To prevent false positives from transient errors, configure the Alert state if execution error or timeout setting on each alert rule:

  1. Open the alert rule for editing.
  2. In the alert conditions section, locate Alert state if execution error or timeout.
  3. Change the value from Alerting (default) to one of:
    • Keep Last State — The alert retains its previous state (firing or normal) until a successful evaluation occurs. This is the recommended setting for most Prometheus alert rules.
    • OK — The alert is set to normal during the error, preventing it from firing.
  4. Click Save rule.

Note

If your alert rules frequently enter an error state, investigate the root cause (network stability, Prometheus resource limits, query timeout settings) rather than relying solely on this setting to suppress notifications.

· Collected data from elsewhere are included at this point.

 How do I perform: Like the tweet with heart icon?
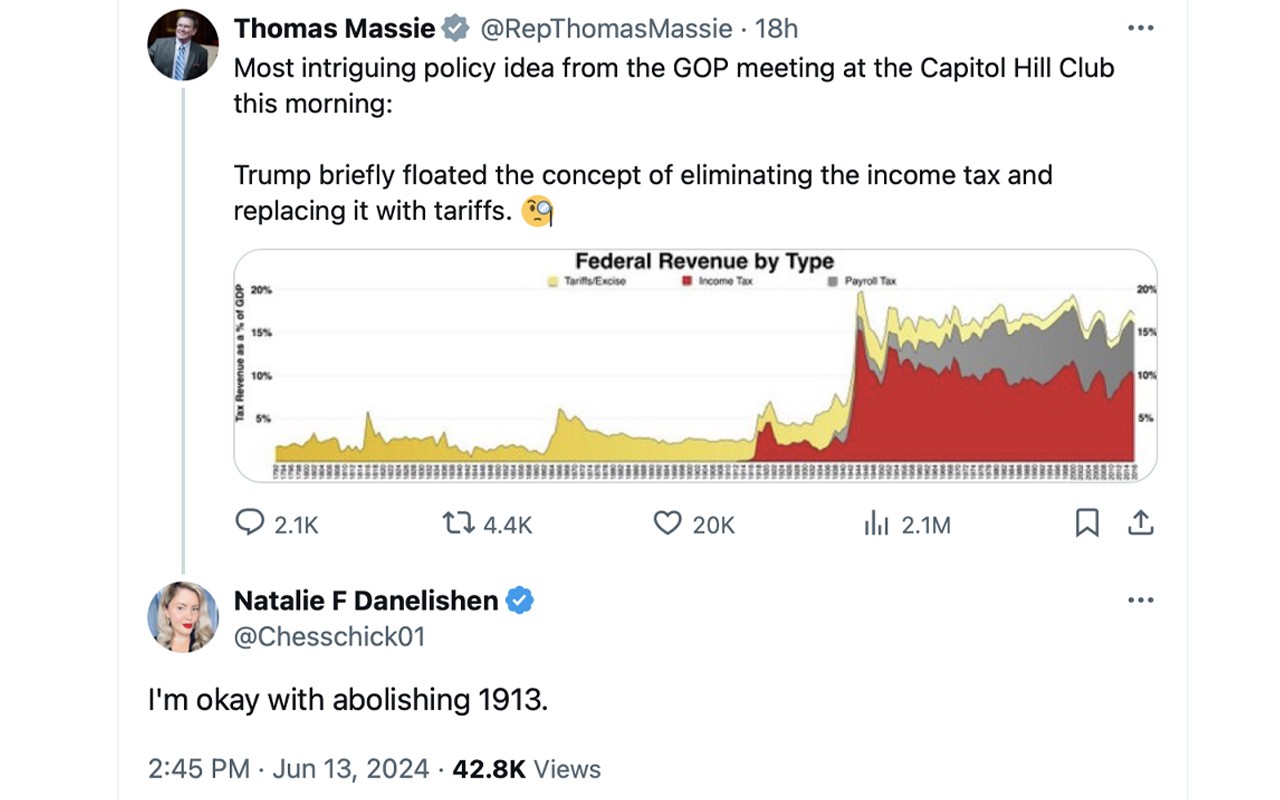coord(667,523)
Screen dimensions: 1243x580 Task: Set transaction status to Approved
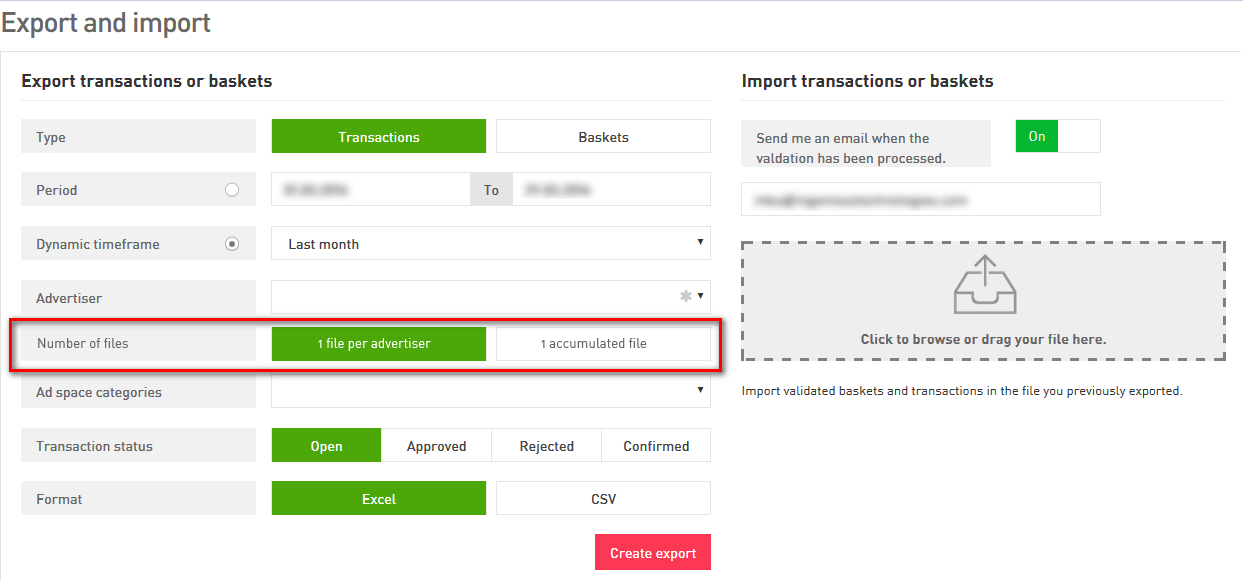436,446
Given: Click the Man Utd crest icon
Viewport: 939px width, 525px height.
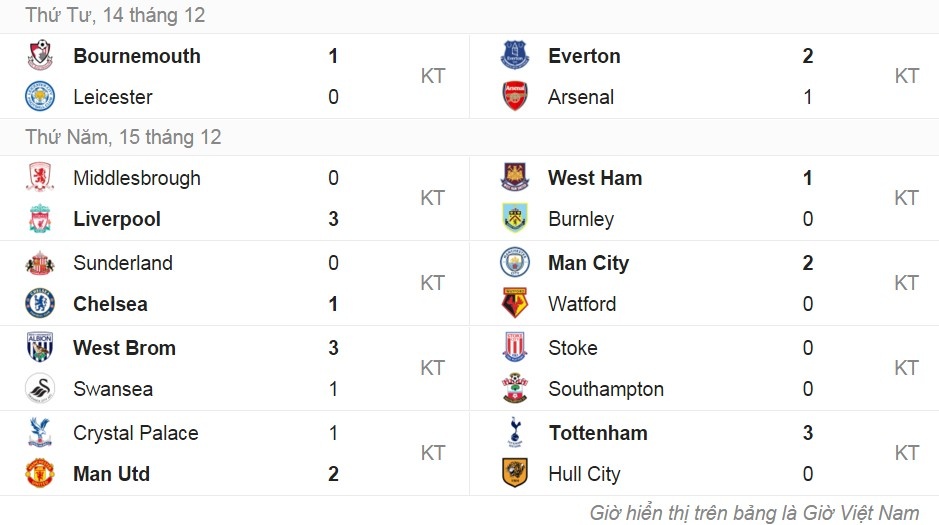Looking at the screenshot, I should click(x=40, y=474).
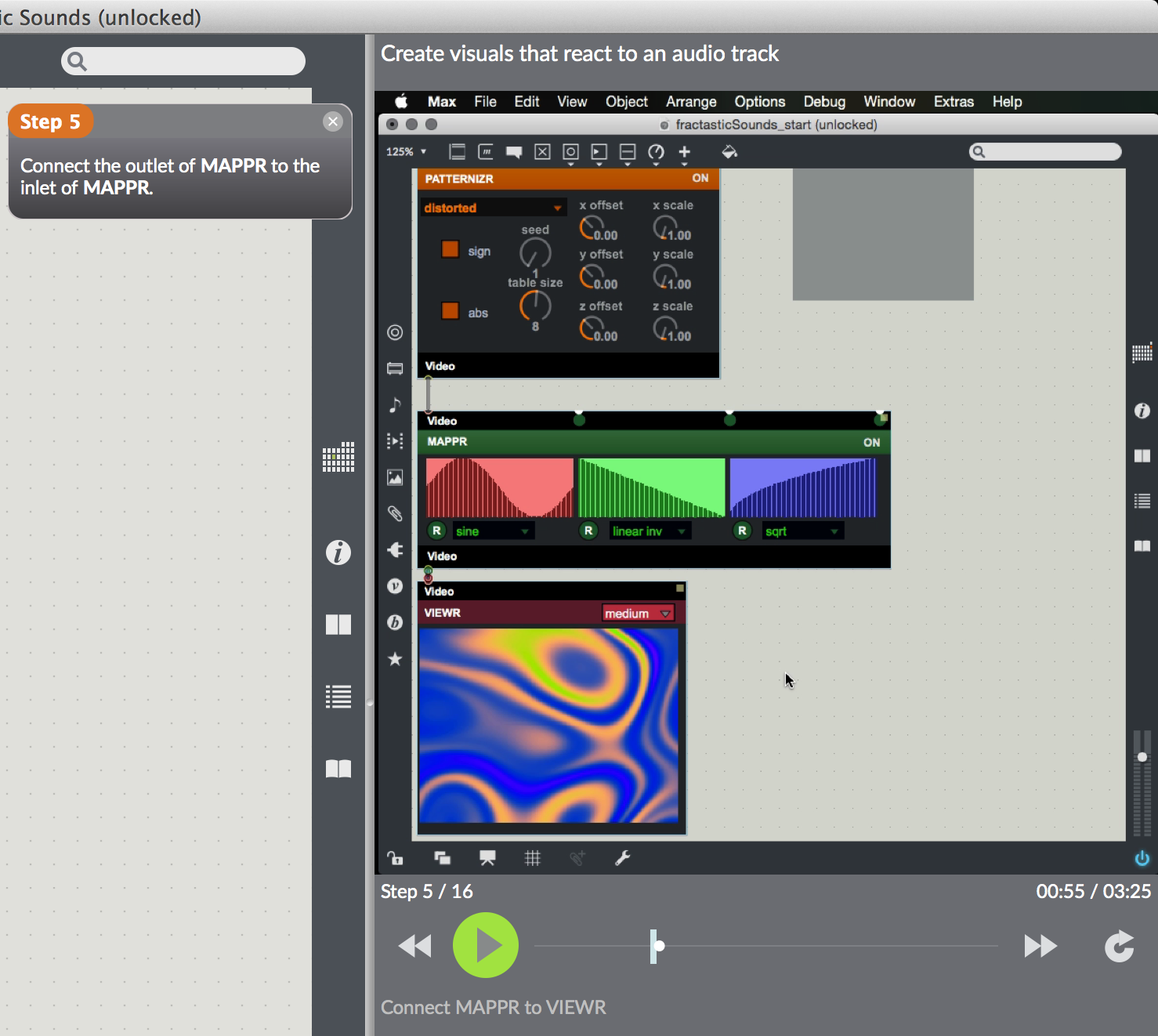Open the Arrange menu
Screen dimensions: 1158x1036
coord(691,102)
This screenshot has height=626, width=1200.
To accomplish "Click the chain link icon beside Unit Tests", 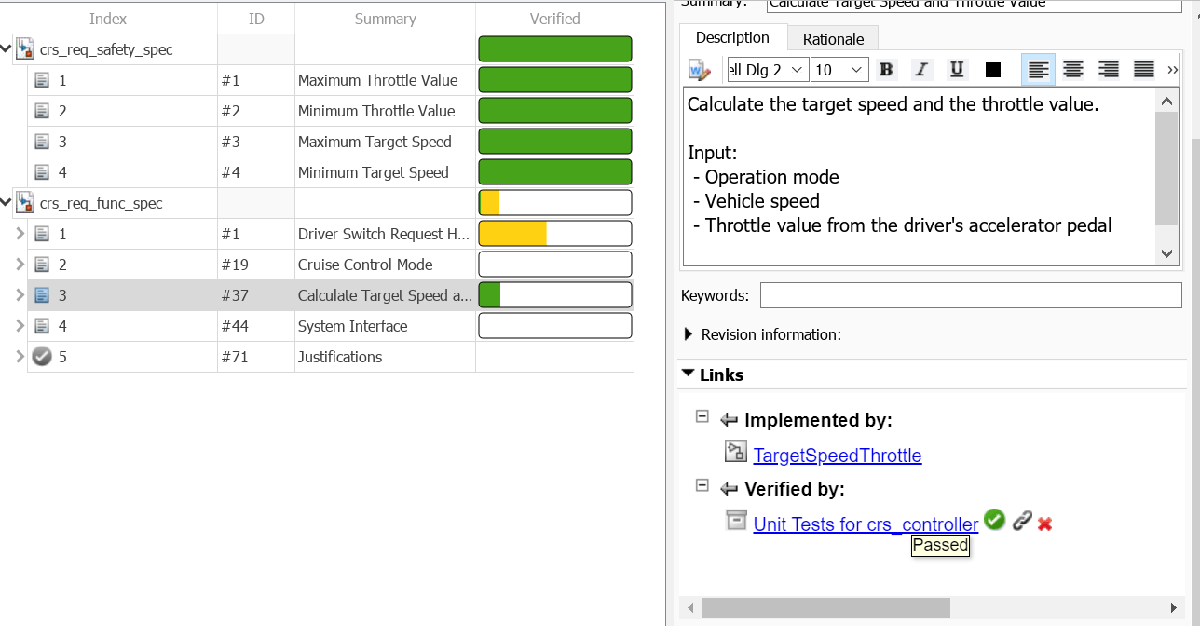I will point(1022,521).
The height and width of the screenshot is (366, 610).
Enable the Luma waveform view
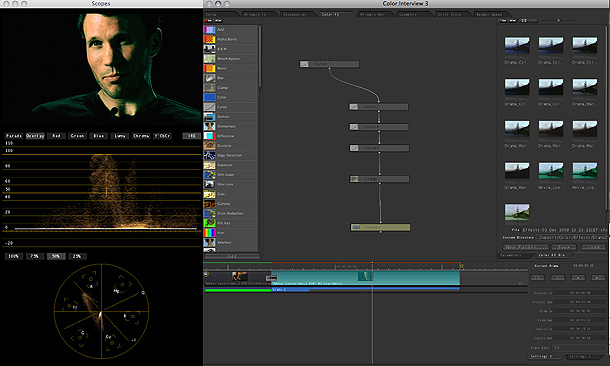(x=120, y=136)
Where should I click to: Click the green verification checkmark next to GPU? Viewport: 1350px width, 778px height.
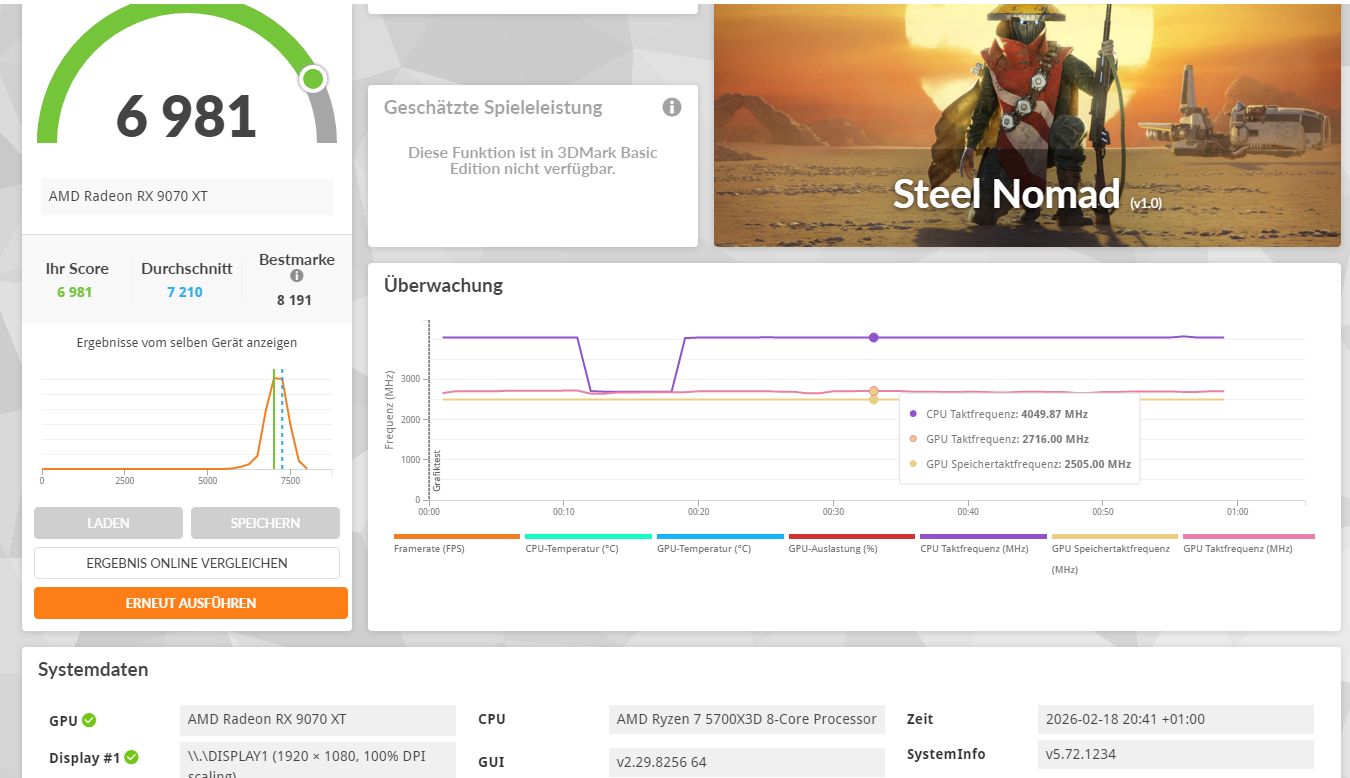(89, 720)
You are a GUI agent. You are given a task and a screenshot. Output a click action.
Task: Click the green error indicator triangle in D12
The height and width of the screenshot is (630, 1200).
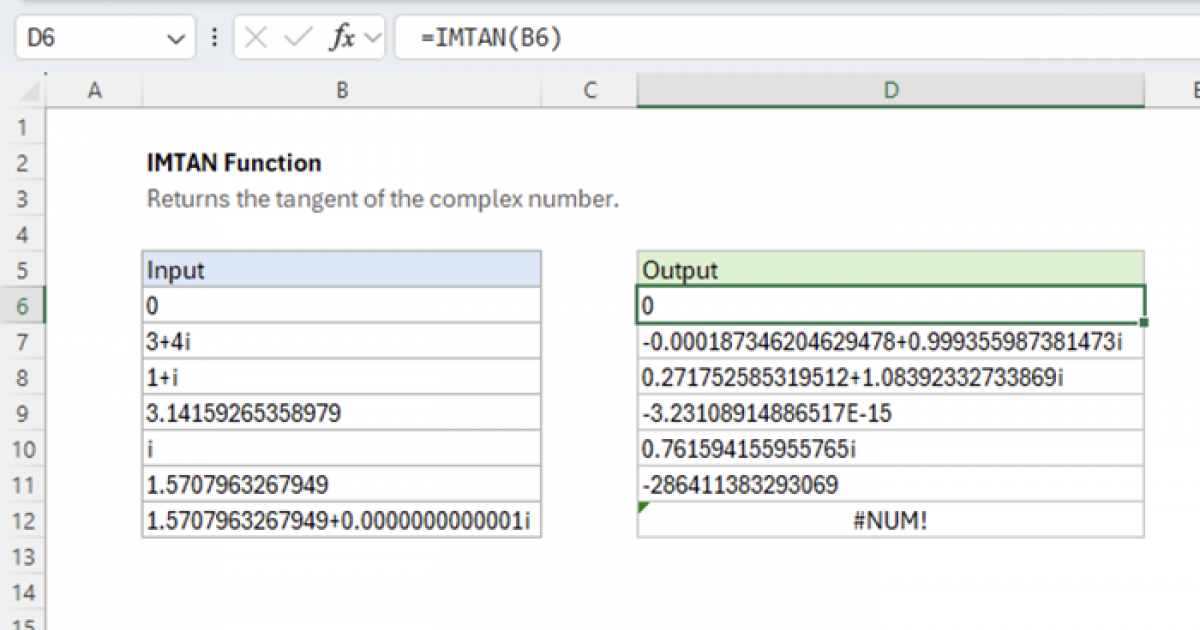point(645,509)
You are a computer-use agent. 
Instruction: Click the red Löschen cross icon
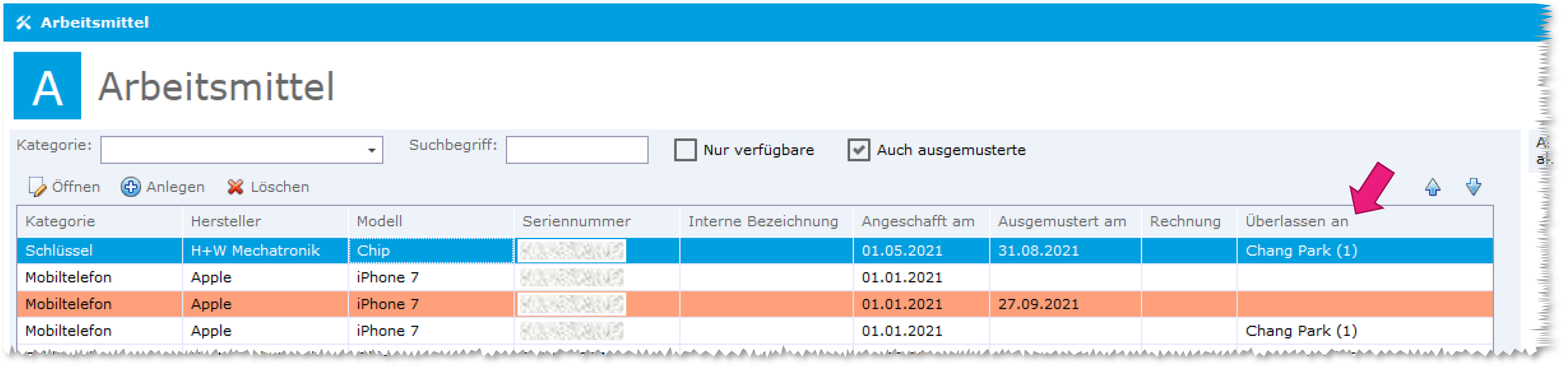pyautogui.click(x=235, y=187)
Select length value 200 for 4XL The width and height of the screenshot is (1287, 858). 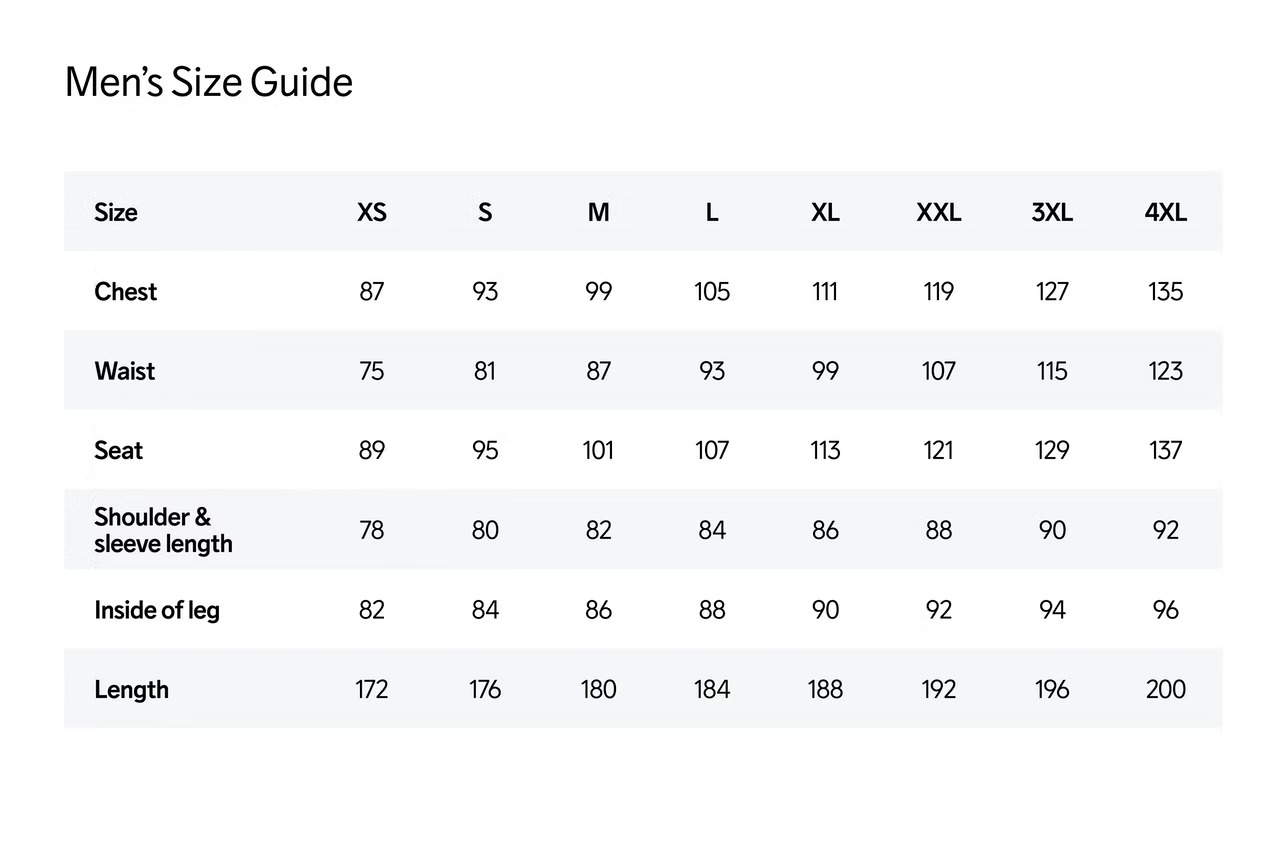tap(1165, 690)
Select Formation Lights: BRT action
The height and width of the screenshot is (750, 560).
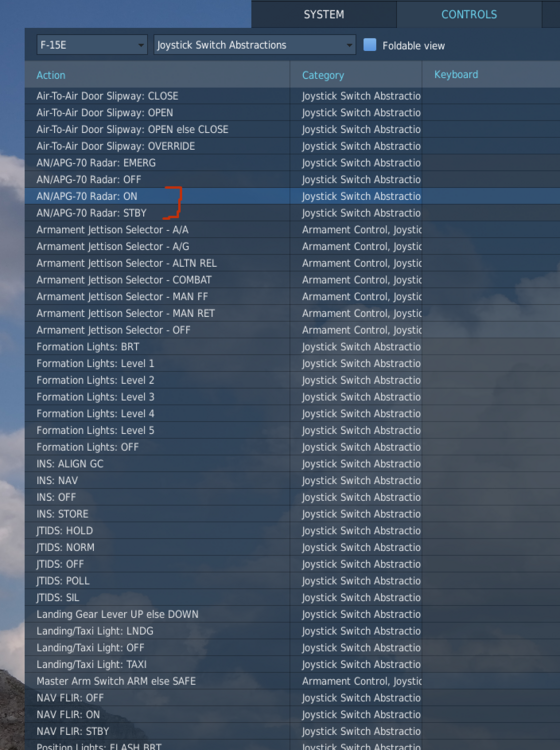coord(88,347)
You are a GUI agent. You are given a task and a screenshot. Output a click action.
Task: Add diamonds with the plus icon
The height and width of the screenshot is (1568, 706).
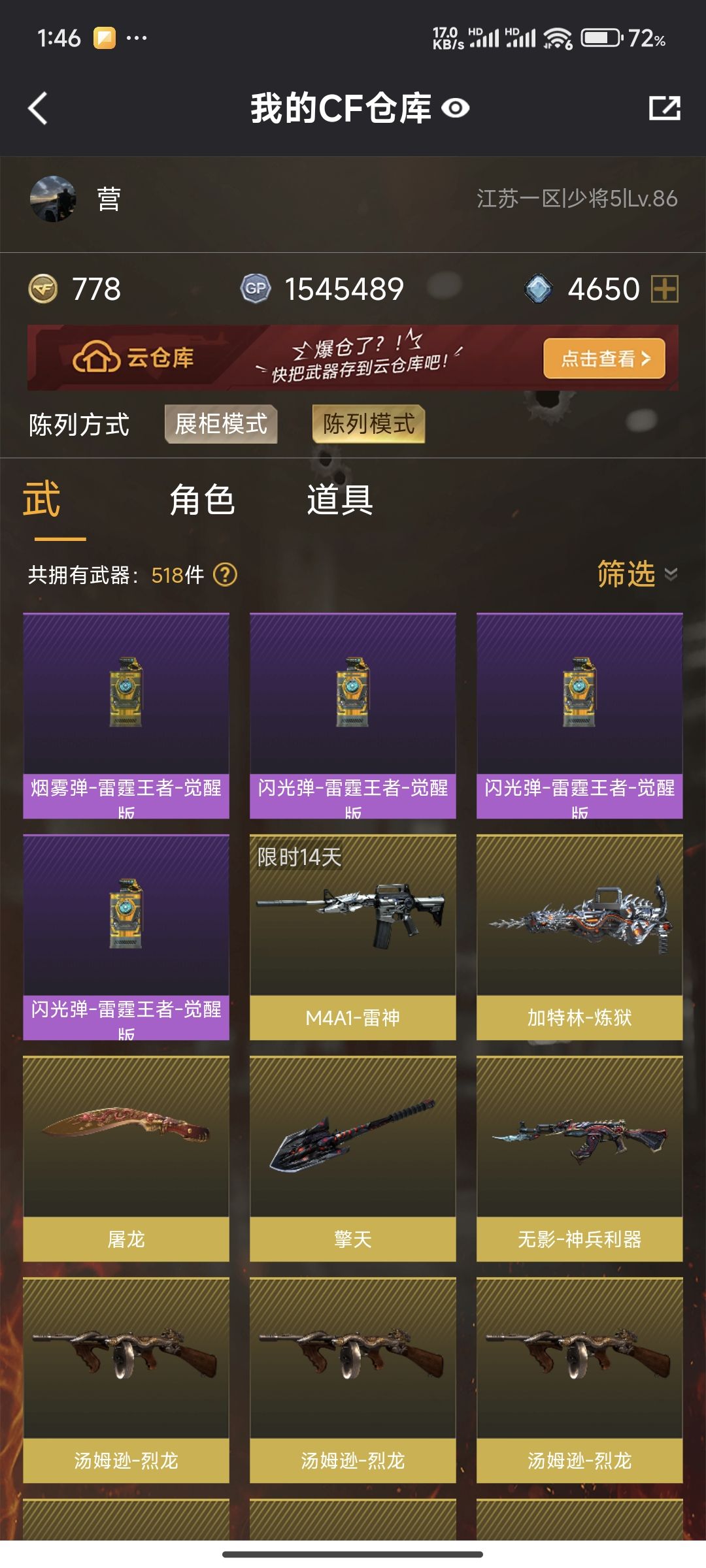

Common transient errors that trigger this behavior include:

  • sse.dependencyError or sse.dataQueryError in alert state history
  • “context deadline exceeded” or “i/o timeout” messages
  • HTTP 502 or 500 responses from the Prometheus server

For more details on troubleshooting these errors, refer to Troubleshoot Prometheus data source issues.

Best practices

Follow these best practices when creating Prometheus alerts:

  • Configure error state handling: Set Alert state if execution error or timeout to Keep Last State to prevent transient backend errors from triggering false alarms.
  • Use $__rate_interval: When using rate() or increase() in alert queries, use $__rate_interval to ensure the range window is always large enough relative to the scrape interval. Grafana resolves this variable based on the evaluation interval and scrape interval configuration.
  • Add label filters: Include specific label matchers to focus on relevant data and improve query performance.
  • Set realistic pending periods: Use the pending period to avoid alerting on brief spikes. For example, set a 5-minute pending period so the condition must persist before firing.
  • Test queries first: Verify your query returns expected results in Explore before creating an alert.
  • Use meaningful names: Give alert rules descriptive names that indicate what they monitor and the severity.
  • Pre-aggregate with recording rules: For complex or frequently evaluated expressions, create recording rules and alert on the pre-aggregated metric.
  • Use absent() for availability monitoring: Detect when metrics stop being reported, which often indicates a crashed or unresponsive service.

If you encounter errors when creating or evaluating alert rules, refer to Troubleshoot Prometheus data source issues.